How a stone-throwing Palestinian youth became a life-changing music teacher

GlobalPost

The following is an excerpt from acclaimed journalist Sandy Tolan’s new book, “Children of the Stone: The Power of Music in a Hard Land.” It introduces readers to Ramzi Aburedwan, a child of the First Palestinian Intifada (1987-93) who in the midst of Israel’s military occupation nurtured a dream to build music schools for Palestinian children.  

Today Ramzi is director of Al Kamandjati (Arabic for “The Violinist”), which brings musical instruction to young Palestinians in villages and in refugee camps across the West Bank and Lebanon. Today, despite the bleak prospects for a lasting peace between Israel and the Palestinians, Ramzi’s music school reaches 3,000 children annually, imbuing them with a sense of the possible despite the grim reality they live in.

It was a chance encounter, in December 2009, at an Italian restaurant called Pronto in the West Bank. I was in Ramallah, working on a story on the dim chances for genuine Middle East peace. I was standing with a couple of fellow journalists, looking for an open table, when I heard my name called out from across the restaurant. 

“Sandy! Sandy!”

I looked at the bearded young man sitting at a corner table. He was beaming at me. I didn’t recognize him. He pointed to himself: “Ramzi!” 

I hadn’t seen him in nearly a decade. Ramzi Hussein Aburedwan had been a child of war, one of thousands of Palestinian children who threw stones at Israeli forces during the six years of the intifada (1987–93; later known as the First Intifada), the uprising against Israel’s occupation of the West Bank and Gaza. At age eight, Ramzi had been immortalized in one of the most iconic images of the era: a shaggy-haired David with fear and resolve in his eyes, unleashing a stone at an unseen Goliath.

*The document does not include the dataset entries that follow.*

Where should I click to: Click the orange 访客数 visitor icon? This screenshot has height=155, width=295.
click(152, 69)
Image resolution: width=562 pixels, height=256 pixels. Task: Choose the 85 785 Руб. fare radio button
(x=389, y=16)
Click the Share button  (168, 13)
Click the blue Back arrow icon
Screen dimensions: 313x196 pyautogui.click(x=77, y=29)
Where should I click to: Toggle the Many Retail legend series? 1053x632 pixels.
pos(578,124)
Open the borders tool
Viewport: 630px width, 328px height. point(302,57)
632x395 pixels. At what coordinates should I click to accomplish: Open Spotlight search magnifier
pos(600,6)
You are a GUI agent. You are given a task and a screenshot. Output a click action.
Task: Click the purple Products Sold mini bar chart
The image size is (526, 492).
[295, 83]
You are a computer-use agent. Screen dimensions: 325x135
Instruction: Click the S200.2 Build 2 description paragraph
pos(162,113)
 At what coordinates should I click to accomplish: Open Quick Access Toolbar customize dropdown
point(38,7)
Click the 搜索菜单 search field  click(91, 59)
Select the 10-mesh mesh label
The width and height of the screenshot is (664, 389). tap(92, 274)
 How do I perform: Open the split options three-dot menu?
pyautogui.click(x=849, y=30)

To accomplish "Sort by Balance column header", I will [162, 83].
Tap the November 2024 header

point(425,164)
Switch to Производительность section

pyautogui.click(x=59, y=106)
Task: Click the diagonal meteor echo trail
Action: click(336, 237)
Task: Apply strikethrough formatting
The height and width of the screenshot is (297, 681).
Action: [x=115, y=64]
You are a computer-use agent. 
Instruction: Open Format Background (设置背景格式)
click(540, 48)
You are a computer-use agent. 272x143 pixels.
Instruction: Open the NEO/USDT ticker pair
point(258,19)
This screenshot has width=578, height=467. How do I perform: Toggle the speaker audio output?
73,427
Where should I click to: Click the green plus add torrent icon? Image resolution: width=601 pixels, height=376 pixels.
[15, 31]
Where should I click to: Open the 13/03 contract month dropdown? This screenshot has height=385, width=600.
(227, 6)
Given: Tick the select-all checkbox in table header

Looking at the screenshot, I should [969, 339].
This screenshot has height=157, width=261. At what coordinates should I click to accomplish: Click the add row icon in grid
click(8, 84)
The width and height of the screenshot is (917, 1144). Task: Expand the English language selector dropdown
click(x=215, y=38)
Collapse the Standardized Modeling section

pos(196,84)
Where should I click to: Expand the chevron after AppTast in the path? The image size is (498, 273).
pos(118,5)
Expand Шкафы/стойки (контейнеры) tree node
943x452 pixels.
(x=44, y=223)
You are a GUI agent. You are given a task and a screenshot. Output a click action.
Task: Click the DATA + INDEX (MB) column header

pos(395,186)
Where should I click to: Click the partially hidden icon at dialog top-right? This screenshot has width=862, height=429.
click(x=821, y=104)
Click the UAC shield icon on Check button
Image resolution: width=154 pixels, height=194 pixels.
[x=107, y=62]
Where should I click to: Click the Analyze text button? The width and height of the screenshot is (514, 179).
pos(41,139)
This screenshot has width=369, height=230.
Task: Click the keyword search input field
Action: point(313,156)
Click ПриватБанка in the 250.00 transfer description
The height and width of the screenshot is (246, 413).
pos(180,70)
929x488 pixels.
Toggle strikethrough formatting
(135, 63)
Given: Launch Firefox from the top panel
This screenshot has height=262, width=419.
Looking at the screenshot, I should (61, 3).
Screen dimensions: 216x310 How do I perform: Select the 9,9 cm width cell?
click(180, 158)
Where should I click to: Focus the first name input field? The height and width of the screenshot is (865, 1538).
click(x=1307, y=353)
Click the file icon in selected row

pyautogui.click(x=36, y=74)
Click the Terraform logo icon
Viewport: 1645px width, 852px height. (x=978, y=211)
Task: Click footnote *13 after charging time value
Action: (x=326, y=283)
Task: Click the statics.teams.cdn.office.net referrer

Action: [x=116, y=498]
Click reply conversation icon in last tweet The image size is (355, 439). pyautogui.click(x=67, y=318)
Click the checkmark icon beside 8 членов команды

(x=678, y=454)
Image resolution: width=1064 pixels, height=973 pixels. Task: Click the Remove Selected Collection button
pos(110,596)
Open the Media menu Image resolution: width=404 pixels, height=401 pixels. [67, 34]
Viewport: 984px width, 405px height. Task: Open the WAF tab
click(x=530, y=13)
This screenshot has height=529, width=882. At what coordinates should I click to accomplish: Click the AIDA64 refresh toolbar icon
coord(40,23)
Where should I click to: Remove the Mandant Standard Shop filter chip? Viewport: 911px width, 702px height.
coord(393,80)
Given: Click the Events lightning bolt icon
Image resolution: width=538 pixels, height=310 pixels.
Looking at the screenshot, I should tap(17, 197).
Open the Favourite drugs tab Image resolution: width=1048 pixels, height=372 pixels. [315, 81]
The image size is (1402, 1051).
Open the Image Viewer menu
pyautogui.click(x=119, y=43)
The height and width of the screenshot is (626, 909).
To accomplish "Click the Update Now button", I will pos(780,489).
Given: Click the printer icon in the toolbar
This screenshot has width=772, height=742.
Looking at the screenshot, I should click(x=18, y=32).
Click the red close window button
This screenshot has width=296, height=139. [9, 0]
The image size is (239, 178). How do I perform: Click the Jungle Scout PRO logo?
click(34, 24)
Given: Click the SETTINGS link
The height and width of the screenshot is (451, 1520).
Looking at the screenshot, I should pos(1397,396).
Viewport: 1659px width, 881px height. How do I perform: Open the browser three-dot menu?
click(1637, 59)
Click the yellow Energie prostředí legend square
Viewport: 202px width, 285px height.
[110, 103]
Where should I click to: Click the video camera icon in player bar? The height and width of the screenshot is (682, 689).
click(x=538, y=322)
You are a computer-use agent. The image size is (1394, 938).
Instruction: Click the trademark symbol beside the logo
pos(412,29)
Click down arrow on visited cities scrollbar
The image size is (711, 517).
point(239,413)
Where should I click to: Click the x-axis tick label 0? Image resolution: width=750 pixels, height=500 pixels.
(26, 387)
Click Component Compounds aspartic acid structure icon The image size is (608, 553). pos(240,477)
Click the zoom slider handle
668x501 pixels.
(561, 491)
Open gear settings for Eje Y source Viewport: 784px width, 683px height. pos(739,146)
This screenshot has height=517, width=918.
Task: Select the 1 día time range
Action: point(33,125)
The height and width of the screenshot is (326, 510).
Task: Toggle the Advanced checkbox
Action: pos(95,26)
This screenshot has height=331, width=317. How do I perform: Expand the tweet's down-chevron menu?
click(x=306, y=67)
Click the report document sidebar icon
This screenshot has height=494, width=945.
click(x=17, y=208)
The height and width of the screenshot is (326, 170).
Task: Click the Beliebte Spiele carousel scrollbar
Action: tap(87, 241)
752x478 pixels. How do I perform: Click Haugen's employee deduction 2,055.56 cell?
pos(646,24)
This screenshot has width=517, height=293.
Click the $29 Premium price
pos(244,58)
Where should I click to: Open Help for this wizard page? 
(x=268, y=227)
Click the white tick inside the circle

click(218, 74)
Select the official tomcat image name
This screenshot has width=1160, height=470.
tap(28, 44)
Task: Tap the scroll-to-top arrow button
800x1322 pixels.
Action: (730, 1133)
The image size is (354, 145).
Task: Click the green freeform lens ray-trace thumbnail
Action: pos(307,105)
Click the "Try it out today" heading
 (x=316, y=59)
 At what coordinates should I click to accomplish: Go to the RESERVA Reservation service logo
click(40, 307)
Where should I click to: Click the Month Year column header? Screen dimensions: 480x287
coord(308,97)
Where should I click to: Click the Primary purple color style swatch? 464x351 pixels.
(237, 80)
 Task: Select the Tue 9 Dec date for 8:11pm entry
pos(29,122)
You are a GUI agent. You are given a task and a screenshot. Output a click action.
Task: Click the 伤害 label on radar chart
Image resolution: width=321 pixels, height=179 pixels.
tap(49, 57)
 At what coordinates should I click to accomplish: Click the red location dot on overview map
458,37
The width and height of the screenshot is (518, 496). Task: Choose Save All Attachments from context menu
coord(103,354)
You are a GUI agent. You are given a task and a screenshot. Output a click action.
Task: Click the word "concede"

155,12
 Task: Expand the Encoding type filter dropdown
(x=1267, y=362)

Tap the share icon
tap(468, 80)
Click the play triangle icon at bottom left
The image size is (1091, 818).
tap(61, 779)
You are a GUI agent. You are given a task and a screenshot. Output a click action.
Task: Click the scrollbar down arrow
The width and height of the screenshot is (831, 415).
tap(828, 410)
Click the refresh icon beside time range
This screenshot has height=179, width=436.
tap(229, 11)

By the time I met Ramzi in 1998, the intifada was over. He was a skinny, clean-shaven eighteen-year-old who lived with his grandparents in the Al Amari refugee camp on the outskirts of Ramallah. No longer was he sneaking through the camp, hurling rocks at soldiers and dashing from rooftop to rooftop to escape. Now, still relatively early in the Oslo peace process, Palestinians long in exile were returning to the West Bank to help build a state of their own. New cultural institutions were springing up, and Ramzi suddenly had a chance to study a long-held passion: music. He had laid down his stones and, with the help of two middle-class Palestinian mentors, picked up a viola. 

Posters around Ramallah announcing the arrival of the new Palestine National Conservatory of Music showed Ramzi throwing stones as a child alongside Ramzi as a young man playing the viola.

Within a year, posters around Ramallah showed little Ramzi, throwing the stone, alongside an image of Ramzi as a young man, pulling a bow across his viola strings. The poster announced the arrival of the new Palestine National Conservatory of Music. It looked like an advertisement for a newly independent Palestine.

In that winter of early 1998, I sought out Ramzi in the refugee camp where he lived with his family in their modest plaster-and-cinder-block home. I recorded his music and his memories of the intifada. He remained proud of his stone-throwing days, echoing the sentiments of many Palestinians who believed, then, that the stone would lead to their liberation. “I wish I could collect all of the stones I threw and frame them or put them on the wall or put them in my own museum,’ he told me then. “Because I was only a child. And all I had was a stone.”

Ramzi’s playing was crude and halting; at eighteen, he’d barely had a year of practice. More vivid were his memories of racing through the warrens of the camp during the intifada as one of the “children of the stones,” as Abu Jihad, the assassinated Palestinian revolutionary, called Ramzi’s generation. Most striking of all was the teenager’s vision to transform the lives of children and show the world what his people could accomplish.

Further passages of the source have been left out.